Para Fromm, a saúde mental é alcançada quando cada um de nós pode realizar plenamente seu potencial humano. Isso inclui a capacidade de amarmos, de sermos criativos, de desenvolvermos relações saudáveis e de atuarmos de maneira produtiva na sociedade. Ele defende que uma sociedade sã é aquela que promove o desenvolvimento individual, em consonância com as necessidades coletivas, permitindo que as pessoas realizem seu potencial criativo e vivam em comunidades baseadas no amor e na solidariedade, de modo que, para o autor, a realização pessoal estaria diretamente conectada à vida em comunidade.


 

Embora o modelo de sociedade proposto por Fromm tenha certo caráter utópico, ele deve servir como um ideal para avaliarmos o quão distante estamos desse conceito de sanidade coletiva. Segundo Fromm, vivemos imersos em sociedades que promovem valores que, em vez de nos libertarem, nos alienam de nossa verdadeira essência. O individualismo exacerbado da sociedade moderna nos conduz ao isolamento e à alienação. Para Fromm, a felicidade genuína não pode ser alcançada em uma busca egoísta por prazer, mas sim através da conexão verdadeira com os outros.
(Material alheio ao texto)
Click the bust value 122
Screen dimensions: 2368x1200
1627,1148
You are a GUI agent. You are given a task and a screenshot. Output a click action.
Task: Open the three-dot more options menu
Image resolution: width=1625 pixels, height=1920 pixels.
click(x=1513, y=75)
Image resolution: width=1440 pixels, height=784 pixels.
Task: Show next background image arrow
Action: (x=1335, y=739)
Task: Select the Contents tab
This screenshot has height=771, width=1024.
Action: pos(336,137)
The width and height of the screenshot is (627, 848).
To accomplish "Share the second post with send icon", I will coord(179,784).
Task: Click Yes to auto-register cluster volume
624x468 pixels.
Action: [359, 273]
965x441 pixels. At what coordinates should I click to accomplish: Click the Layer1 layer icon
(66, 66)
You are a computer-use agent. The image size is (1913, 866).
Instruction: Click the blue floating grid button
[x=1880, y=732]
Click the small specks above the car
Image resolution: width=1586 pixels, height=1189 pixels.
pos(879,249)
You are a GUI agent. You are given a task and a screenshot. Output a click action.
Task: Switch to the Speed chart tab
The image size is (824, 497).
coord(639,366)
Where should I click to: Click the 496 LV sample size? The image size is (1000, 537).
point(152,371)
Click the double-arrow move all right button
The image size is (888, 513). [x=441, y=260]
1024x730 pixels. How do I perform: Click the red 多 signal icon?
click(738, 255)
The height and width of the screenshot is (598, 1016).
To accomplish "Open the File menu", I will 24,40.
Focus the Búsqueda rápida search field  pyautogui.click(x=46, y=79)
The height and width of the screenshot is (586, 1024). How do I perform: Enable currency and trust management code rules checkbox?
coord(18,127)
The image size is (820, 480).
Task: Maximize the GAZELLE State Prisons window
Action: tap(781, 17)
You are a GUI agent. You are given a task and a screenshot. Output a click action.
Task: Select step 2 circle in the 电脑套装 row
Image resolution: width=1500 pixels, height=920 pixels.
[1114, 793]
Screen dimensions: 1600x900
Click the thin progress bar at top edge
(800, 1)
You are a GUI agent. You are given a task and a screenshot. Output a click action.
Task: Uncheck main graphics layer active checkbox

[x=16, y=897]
Ele critica o foco de nossas sociedades contemporâneas no consumo, na competitividade e na conformidade passiva. Esses valores, segundo Fromm, levam a uma patologia social em que a saúde mental é frequentemente sacrificada em nome da adaptação a normas desumanizadoras. Sob essa perspectiva, nos tornamos meros instrumentos de produção, perdendo o contato com as nossas necessidades mais profundas e deixando para segundo plano a possibilidade de viver uma vida realmente dotada de significado profundo.

A realidade é que, quanto mais buscamos a felicidade nos lugares errados, guiados por ideais de consumo e competitividade, mais nos tornamos vulneráveis à tristeza e à ansiedade. Fromm esboça as causas dessa crise, que é indiscutivelmente mais profunda do que aparenta. Contudo, é crucial que, diante desse diagnóstico, reflitamos sobre as ações necessárias para reverter essa tendência que nos conduz para um sentimento de frustração diante da vida.

Creio que o texto de Fromm nos coloca para questionar as bases da busca moderna por felicidade, nos desafiando a reconsiderar as normas de consumo, a competitividade e o individualismo que atualmente norteiam nossas vidas comunitárias. Para ele, o verdadeiro caminho para a saúde mental e para a felicidade reside na construção de laços genuínos e no equilíbrio entre o “eu” e o “nosso”, uma vez que ninguém é feliz sozinho.